Reading text:
═══

Matteo Wong
Every second of every day, people across the world type tens of thousands of queries into Google, adding up to trillions of searches a year. Google and a few other search engines are the portal through which several billion people navigate the internet. Many of the world’s most powerful tech companies, including Google, Microsoft, and OpenAI, have recently spotted an opportunity to remake that gateway with generative AI, and they are racing to seize it. And as of this week, the generative-AI search wars are in full swing.
The value of an AI-powered search bar is straightforward: Instead of having to open and read multiple links, wouldn’t it be better to type your query into a chatbot and receive an immediate, comprehensive answer? In order for this approach to work, though, AI models have to be able to scrape the web for relevant information. Nearly two years after the arrival of ChatGPT, and with users growing aware that many generative-AI products have effectively been built on stolen information, tech companies are trying to play nice with the media outlets that supply the content these machines need.

═══

Saved entries
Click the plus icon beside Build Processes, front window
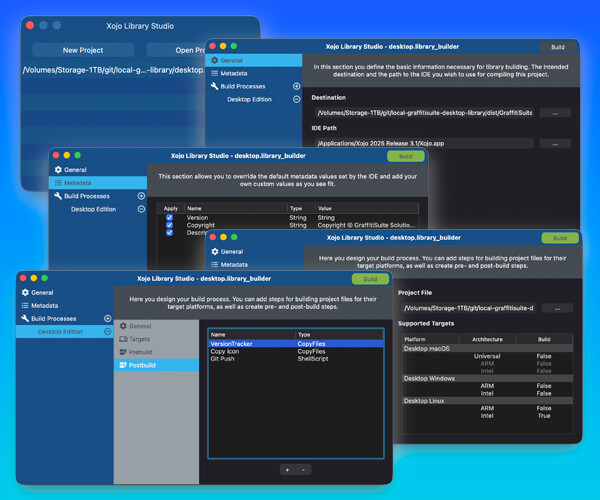600x500 pixels. click(107, 318)
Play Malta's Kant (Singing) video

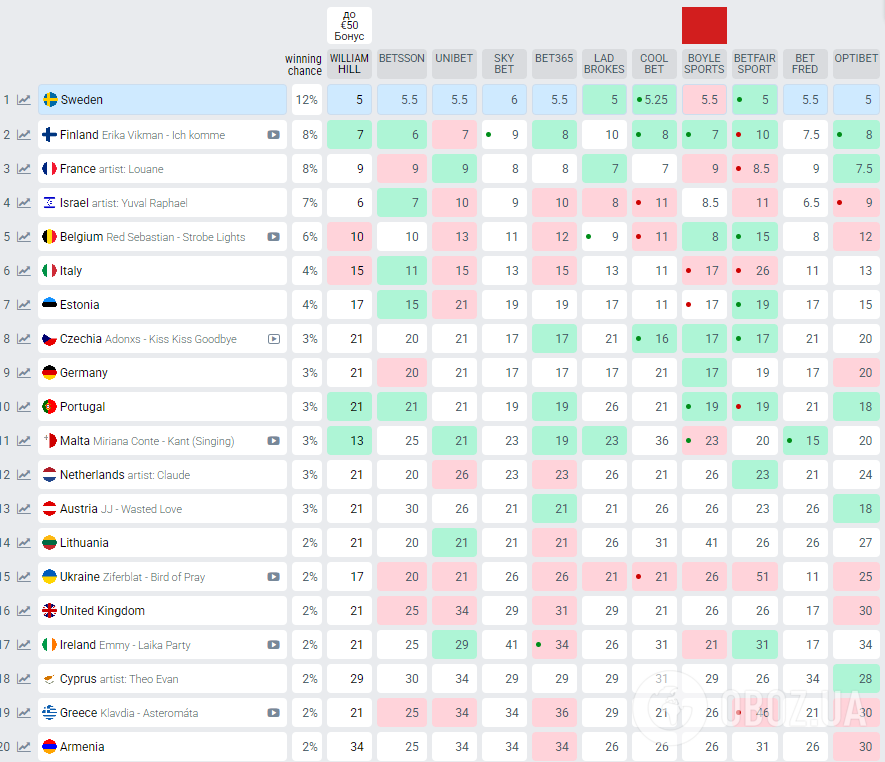(273, 441)

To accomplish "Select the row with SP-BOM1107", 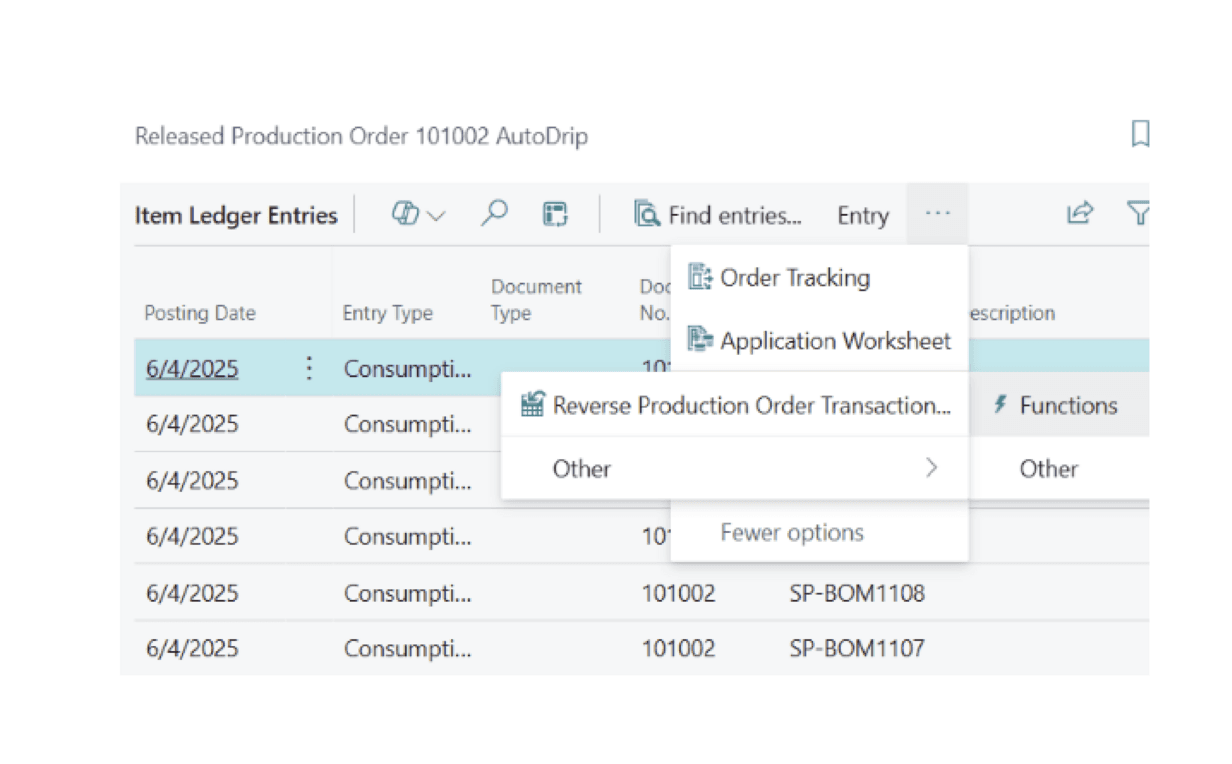I will point(856,648).
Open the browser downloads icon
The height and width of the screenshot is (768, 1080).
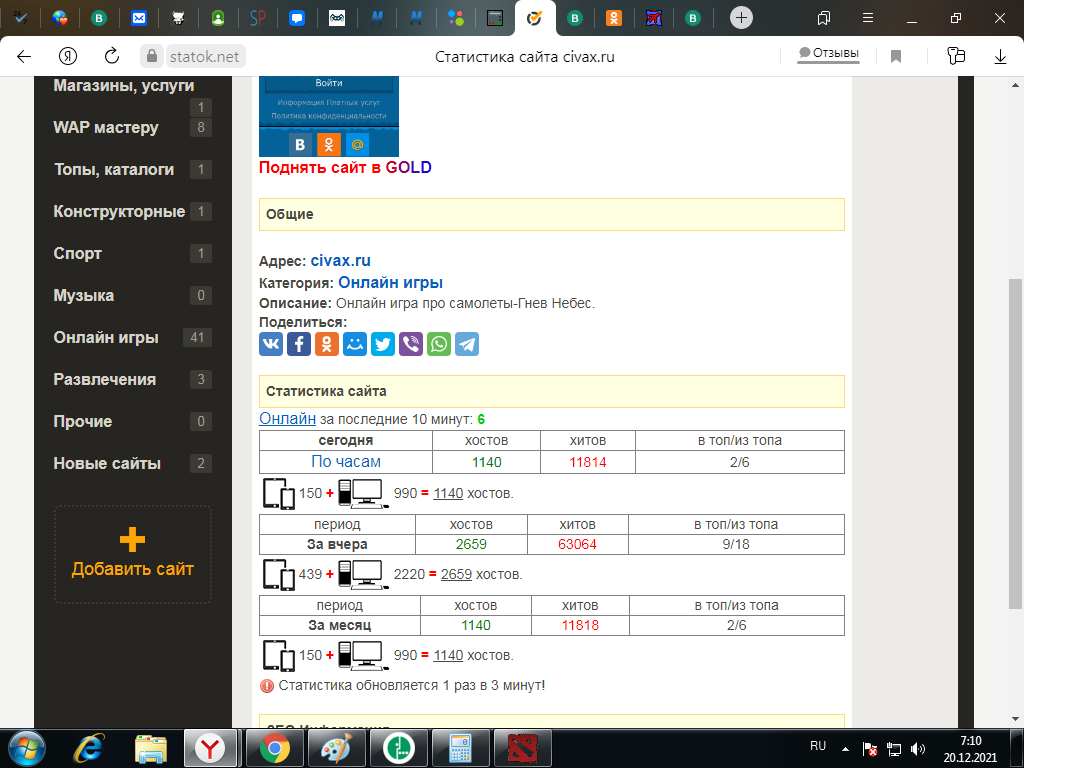tap(1000, 56)
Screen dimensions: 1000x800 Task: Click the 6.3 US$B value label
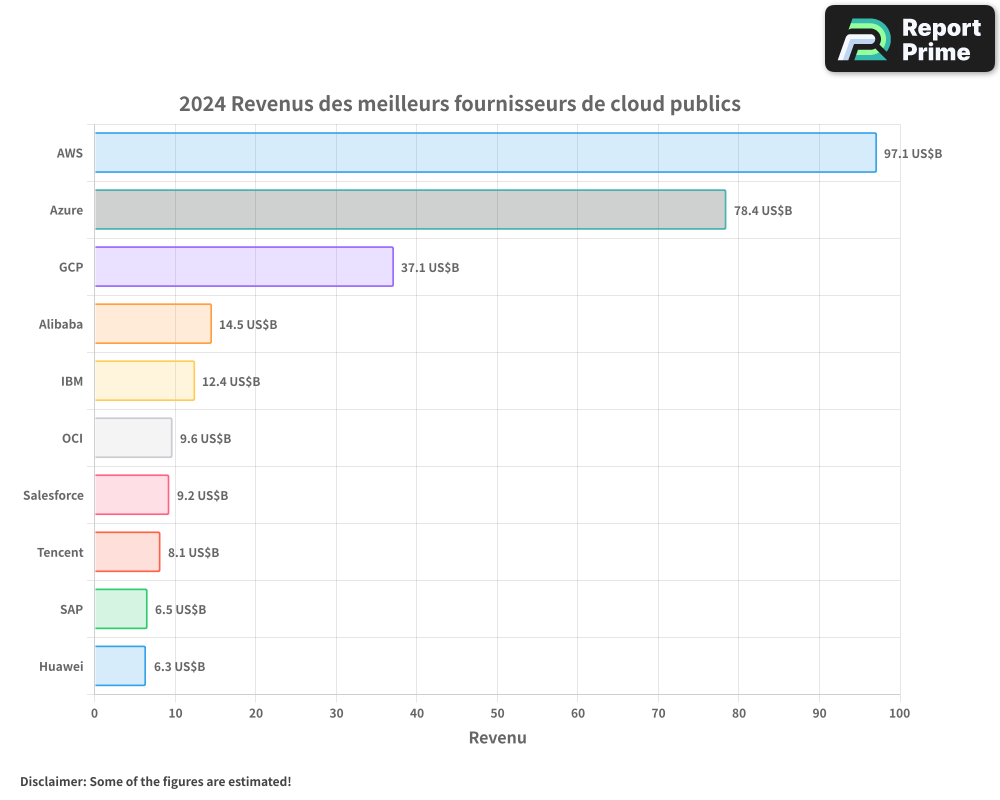(x=177, y=666)
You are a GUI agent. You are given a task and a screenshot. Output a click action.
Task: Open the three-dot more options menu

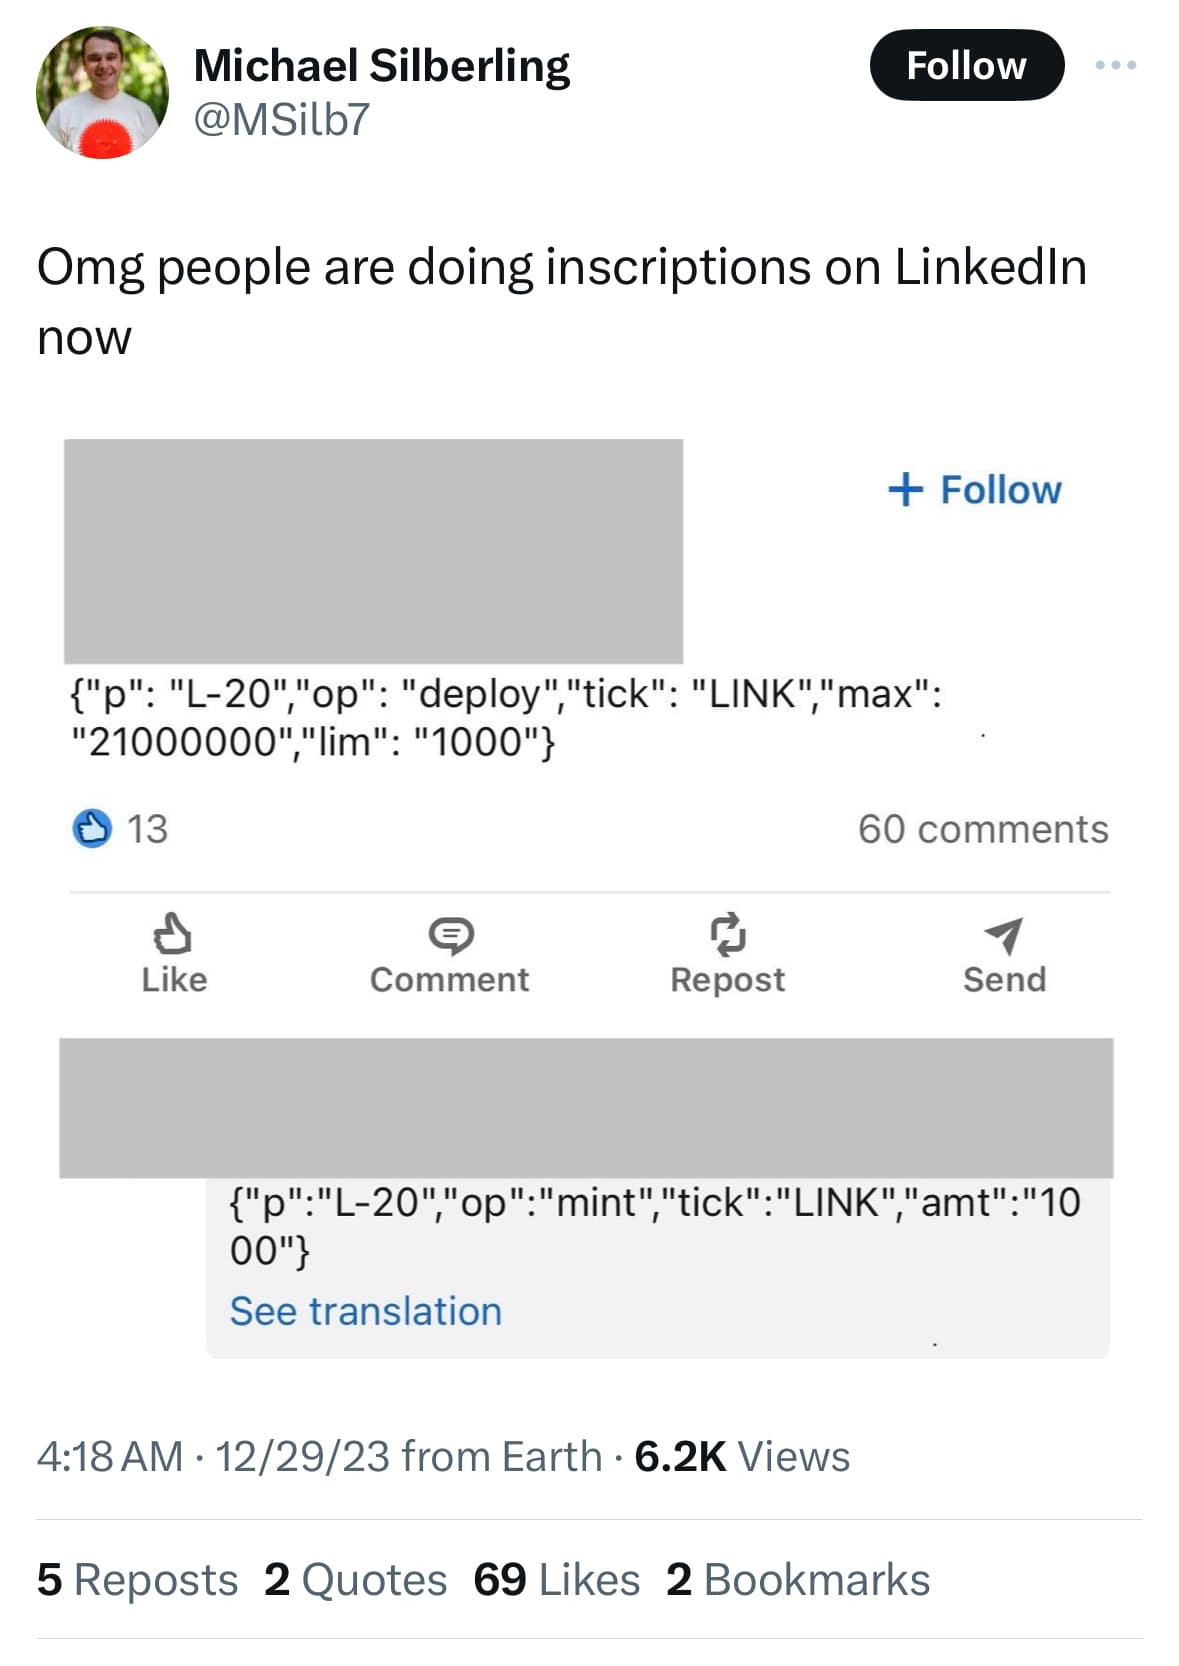[1115, 65]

═══

Actions to take:
1) Rewrite the part of the article on AI-powered search that opens with the words containing "Matteo Wong" and closes with "in full swing.", switching "portal" to "doorway".
2) Answer these questions from the article on AI-powered search:
(a) How many queries does it say people type into Google every second?
(b) Which three tech companies does it name as racing to remake the gateway with generative AI?
(c) How long after the arrival of ChatGPT are tech companies described as trying to play nice with media outlets?

Answers:
1)
Matteo Wong
Every second of every day, people across the world type tens of thousands of queries into Google, adding up to trillions of searches a year. Google and a few other search engines are the doorway through which several billion people navigate the internet. Many of the world’s most powerful tech companies, including Google, Microsoft, and OpenAI, have recently spotted an opportunity to remake that gateway with generative AI, and they are racing to seize it. And as of this week, the generative-AI search wars are in full swing.

2)
(a) Tens of thousands.
(b) Google, Microsoft, and OpenAI.
(c) Nearly two years.